Collected data entries:
== Segment start ==

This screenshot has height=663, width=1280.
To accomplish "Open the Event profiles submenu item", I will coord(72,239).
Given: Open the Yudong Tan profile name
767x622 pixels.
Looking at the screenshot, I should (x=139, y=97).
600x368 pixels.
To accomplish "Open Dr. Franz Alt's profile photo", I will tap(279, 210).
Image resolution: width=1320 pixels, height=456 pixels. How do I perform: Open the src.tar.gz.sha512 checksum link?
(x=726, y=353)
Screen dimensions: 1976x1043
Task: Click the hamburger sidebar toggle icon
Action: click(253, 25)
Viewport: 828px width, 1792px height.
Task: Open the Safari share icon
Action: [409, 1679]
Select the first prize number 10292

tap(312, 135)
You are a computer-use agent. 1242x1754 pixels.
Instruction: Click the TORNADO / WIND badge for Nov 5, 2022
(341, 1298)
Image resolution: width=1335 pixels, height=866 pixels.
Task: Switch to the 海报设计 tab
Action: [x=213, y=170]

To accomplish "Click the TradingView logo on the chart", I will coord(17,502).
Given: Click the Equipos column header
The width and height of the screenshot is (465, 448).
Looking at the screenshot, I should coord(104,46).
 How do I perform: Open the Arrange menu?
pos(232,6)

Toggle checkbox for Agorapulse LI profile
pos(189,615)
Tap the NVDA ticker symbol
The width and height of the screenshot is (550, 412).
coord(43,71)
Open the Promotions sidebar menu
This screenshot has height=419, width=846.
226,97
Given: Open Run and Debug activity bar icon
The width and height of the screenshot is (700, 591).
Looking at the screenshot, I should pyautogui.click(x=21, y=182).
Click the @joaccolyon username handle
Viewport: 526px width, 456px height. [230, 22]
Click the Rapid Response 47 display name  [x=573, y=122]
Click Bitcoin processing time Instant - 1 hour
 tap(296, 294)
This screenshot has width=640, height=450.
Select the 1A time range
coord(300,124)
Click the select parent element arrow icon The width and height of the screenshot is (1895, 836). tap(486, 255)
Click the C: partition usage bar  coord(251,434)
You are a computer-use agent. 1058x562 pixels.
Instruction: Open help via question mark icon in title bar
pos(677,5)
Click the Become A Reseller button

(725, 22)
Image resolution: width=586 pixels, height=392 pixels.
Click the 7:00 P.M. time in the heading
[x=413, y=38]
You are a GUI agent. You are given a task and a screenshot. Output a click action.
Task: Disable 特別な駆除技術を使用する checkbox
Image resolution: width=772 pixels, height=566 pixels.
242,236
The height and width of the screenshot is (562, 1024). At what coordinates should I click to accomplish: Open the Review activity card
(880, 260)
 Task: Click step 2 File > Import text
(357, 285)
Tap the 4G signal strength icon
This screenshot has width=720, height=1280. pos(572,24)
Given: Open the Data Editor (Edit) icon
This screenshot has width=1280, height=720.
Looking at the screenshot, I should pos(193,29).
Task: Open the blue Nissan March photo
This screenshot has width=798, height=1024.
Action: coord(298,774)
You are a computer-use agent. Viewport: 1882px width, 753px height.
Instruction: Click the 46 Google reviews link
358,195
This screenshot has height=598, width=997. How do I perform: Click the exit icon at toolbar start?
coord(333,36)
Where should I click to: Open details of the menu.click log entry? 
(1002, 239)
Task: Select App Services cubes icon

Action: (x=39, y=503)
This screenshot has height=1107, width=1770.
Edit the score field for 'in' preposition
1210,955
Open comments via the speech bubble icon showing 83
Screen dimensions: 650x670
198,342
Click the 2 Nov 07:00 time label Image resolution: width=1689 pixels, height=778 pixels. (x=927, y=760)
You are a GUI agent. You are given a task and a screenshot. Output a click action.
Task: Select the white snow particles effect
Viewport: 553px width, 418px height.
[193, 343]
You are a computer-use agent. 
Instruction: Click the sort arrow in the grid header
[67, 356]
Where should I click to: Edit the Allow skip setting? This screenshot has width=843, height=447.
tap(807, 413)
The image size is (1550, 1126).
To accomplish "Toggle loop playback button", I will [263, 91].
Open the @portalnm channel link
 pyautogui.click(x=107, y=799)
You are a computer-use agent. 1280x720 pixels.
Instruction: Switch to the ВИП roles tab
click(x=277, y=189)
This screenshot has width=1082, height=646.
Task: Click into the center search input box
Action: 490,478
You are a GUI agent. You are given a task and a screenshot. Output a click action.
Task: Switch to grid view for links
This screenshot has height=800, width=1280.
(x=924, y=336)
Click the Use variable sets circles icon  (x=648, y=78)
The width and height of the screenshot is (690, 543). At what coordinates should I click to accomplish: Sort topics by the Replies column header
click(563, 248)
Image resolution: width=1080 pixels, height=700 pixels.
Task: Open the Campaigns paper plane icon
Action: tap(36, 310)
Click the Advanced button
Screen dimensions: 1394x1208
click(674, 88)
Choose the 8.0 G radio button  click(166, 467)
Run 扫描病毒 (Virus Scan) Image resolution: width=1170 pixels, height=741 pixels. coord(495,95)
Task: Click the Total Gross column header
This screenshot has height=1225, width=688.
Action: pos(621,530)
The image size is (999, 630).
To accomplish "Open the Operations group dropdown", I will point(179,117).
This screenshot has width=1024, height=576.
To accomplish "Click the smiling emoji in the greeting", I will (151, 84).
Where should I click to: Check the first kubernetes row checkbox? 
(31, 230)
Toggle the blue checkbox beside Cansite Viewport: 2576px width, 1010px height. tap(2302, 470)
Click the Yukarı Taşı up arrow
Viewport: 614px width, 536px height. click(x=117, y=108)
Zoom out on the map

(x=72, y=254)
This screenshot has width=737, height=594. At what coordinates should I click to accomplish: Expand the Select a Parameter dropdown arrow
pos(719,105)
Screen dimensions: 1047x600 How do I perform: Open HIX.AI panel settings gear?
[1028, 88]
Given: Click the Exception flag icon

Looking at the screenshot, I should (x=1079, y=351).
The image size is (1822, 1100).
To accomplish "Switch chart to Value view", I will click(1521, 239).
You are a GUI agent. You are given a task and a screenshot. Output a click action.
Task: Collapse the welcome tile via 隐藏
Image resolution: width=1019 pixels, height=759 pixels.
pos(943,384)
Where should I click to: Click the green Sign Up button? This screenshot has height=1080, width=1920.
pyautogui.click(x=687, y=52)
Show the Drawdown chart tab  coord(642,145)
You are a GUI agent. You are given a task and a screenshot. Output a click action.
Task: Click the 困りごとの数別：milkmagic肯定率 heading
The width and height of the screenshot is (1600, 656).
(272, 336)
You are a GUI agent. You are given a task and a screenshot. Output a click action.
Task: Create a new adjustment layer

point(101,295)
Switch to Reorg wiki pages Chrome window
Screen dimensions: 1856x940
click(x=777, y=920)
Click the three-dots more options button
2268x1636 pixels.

== Segment end ==

▸ DIRECTIONS: Every entry should be given again exactly as written.

▸ RESULT OF THE TASK:
This screenshot has height=663, width=1280.
To accomplish "Open the Event profiles submenu item", I will coord(72,239).
Given: Open the Yudong Tan profile name
767x622 pixels.
Looking at the screenshot, I should (x=139, y=97).
600x368 pixels.
To accomplish "Open Dr. Franz Alt's profile photo", I will tap(279, 210).
Image resolution: width=1320 pixels, height=456 pixels. How do I perform: Open the src.tar.gz.sha512 checksum link?
(x=726, y=353)
Screen dimensions: 1976x1043
Task: Click the hamburger sidebar toggle icon
Action: click(253, 25)
Viewport: 828px width, 1792px height.
Task: Open the Safari share icon
Action: [409, 1679]
Select the first prize number 10292

tap(312, 135)
You are a computer-use agent. 1242x1754 pixels.
Instruction: Click the TORNADO / WIND badge for Nov 5, 2022
(341, 1298)
Image resolution: width=1335 pixels, height=866 pixels.
Task: Switch to the 海报设计 tab
Action: [x=213, y=170]

To accomplish "Click the TradingView logo on the chart", I will coord(17,502).
Given: Click the Equipos column header
The width and height of the screenshot is (465, 448).
Looking at the screenshot, I should coord(104,46).
 How do I perform: Open the Arrange menu?
pos(232,6)

Toggle checkbox for Agorapulse LI profile
pos(189,615)
Tap the NVDA ticker symbol
The width and height of the screenshot is (550, 412).
coord(43,71)
Open the Promotions sidebar menu
This screenshot has height=419, width=846.
226,97
Given: Open Run and Debug activity bar icon
The width and height of the screenshot is (700, 591).
Looking at the screenshot, I should pyautogui.click(x=21, y=182).
Click the @joaccolyon username handle
Viewport: 526px width, 456px height. [230, 22]
Click the Rapid Response 47 display name  [x=573, y=122]
Click Bitcoin processing time Instant - 1 hour
 tap(296, 294)
This screenshot has width=640, height=450.
Select the 1A time range
coord(300,124)
Click the select parent element arrow icon The width and height of the screenshot is (1895, 836). tap(486, 255)
Click the C: partition usage bar  coord(251,434)
You are a computer-use agent. 1058x562 pixels.
Instruction: Open help via question mark icon in title bar
pos(677,5)
Click the Become A Reseller button

(725, 22)
Image resolution: width=586 pixels, height=392 pixels.
Click the 7:00 P.M. time in the heading
[x=413, y=38]
You are a GUI agent. You are given a task and a screenshot. Output a click action.
Task: Disable 特別な駆除技術を使用する checkbox
Image resolution: width=772 pixels, height=566 pixels.
242,236
The height and width of the screenshot is (562, 1024). At what coordinates should I click to accomplish: Open the Review activity card
(880, 260)
 Task: Click step 2 File > Import text
(357, 285)
Tap the 4G signal strength icon
This screenshot has width=720, height=1280. pos(572,24)
Given: Open the Data Editor (Edit) icon
This screenshot has width=1280, height=720.
Looking at the screenshot, I should pos(193,29).
Task: Open the blue Nissan March photo
This screenshot has width=798, height=1024.
Action: coord(298,774)
You are a computer-use agent. Viewport: 1882px width, 753px height.
Instruction: Click the 46 Google reviews link
358,195
This screenshot has height=598, width=997. How do I perform: Click the exit icon at toolbar start?
coord(333,36)
Where should I click to: Open details of the menu.click log entry? 
(1002, 239)
Task: Select App Services cubes icon

Action: (x=39, y=503)
This screenshot has height=1107, width=1770.
Edit the score field for 'in' preposition
1210,955
Open comments via the speech bubble icon showing 83
Screen dimensions: 650x670
198,342
Click the 2 Nov 07:00 time label Image resolution: width=1689 pixels, height=778 pixels. (x=927, y=760)
You are a GUI agent. You are given a task and a screenshot. Output a click action.
Task: Select the white snow particles effect
Viewport: 553px width, 418px height.
[193, 343]
You are a computer-use agent. 
Instruction: Click the sort arrow in the grid header
[67, 356]
Where should I click to: Edit the Allow skip setting? This screenshot has width=843, height=447.
tap(807, 413)
The image size is (1550, 1126).
To accomplish "Toggle loop playback button", I will [263, 91].
Open the @portalnm channel link
 pyautogui.click(x=107, y=799)
You are a computer-use agent. 1280x720 pixels.
Instruction: Switch to the ВИП roles tab
click(x=277, y=189)
This screenshot has width=1082, height=646.
Task: Click into the center search input box
Action: 490,478
You are a GUI agent. You are given a task and a screenshot. Output a click action.
Task: Switch to grid view for links
This screenshot has height=800, width=1280.
(x=924, y=336)
Click the Use variable sets circles icon  (x=648, y=78)
The width and height of the screenshot is (690, 543). At what coordinates should I click to accomplish: Sort topics by the Replies column header
click(563, 248)
Image resolution: width=1080 pixels, height=700 pixels.
Task: Open the Campaigns paper plane icon
Action: tap(36, 310)
Click the Advanced button
Screen dimensions: 1394x1208
click(674, 88)
Choose the 8.0 G radio button  click(166, 467)
Run 扫描病毒 (Virus Scan) Image resolution: width=1170 pixels, height=741 pixels. coord(495,95)
Task: Click the Total Gross column header
This screenshot has height=1225, width=688.
Action: pos(621,530)
The image size is (999, 630).
To accomplish "Open the Operations group dropdown", I will point(179,117).
This screenshot has width=1024, height=576.
To accomplish "Click the smiling emoji in the greeting", I will (151, 84).
Where should I click to: Check the first kubernetes row checkbox? 
(31, 230)
Toggle the blue checkbox beside Cansite Viewport: 2576px width, 1010px height. tap(2302, 470)
Click the Yukarı Taşı up arrow
Viewport: 614px width, 536px height. click(x=117, y=108)
Zoom out on the map

(x=72, y=254)
This screenshot has width=737, height=594. At what coordinates should I click to accomplish: Expand the Select a Parameter dropdown arrow
pos(719,105)
Screen dimensions: 1047x600 How do I perform: Open HIX.AI panel settings gear?
[1028, 88]
Given: Click the Exception flag icon

Looking at the screenshot, I should (x=1079, y=351).
The image size is (1822, 1100).
To accomplish "Switch chart to Value view", I will click(1521, 239).
You are a GUI agent. You are given a task and a screenshot. Output a click action.
Task: Collapse the welcome tile via 隐藏
Image resolution: width=1019 pixels, height=759 pixels.
pos(943,384)
Where should I click to: Click the green Sign Up button? This screenshot has height=1080, width=1920.
pyautogui.click(x=687, y=52)
Show the Drawdown chart tab  coord(642,145)
You are a GUI agent. You are given a task and a screenshot. Output a click action.
Task: Click the 困りごとの数別：milkmagic肯定率 heading
The width and height of the screenshot is (1600, 656).
(272, 336)
You are a GUI agent. You are given a task and a screenshot. Output a click action.
Task: Create a new adjustment layer

point(101,295)
Switch to Reorg wiki pages Chrome window
Screen dimensions: 1856x940
click(x=777, y=920)
Click the three-dots more options button
2268x1636 pixels.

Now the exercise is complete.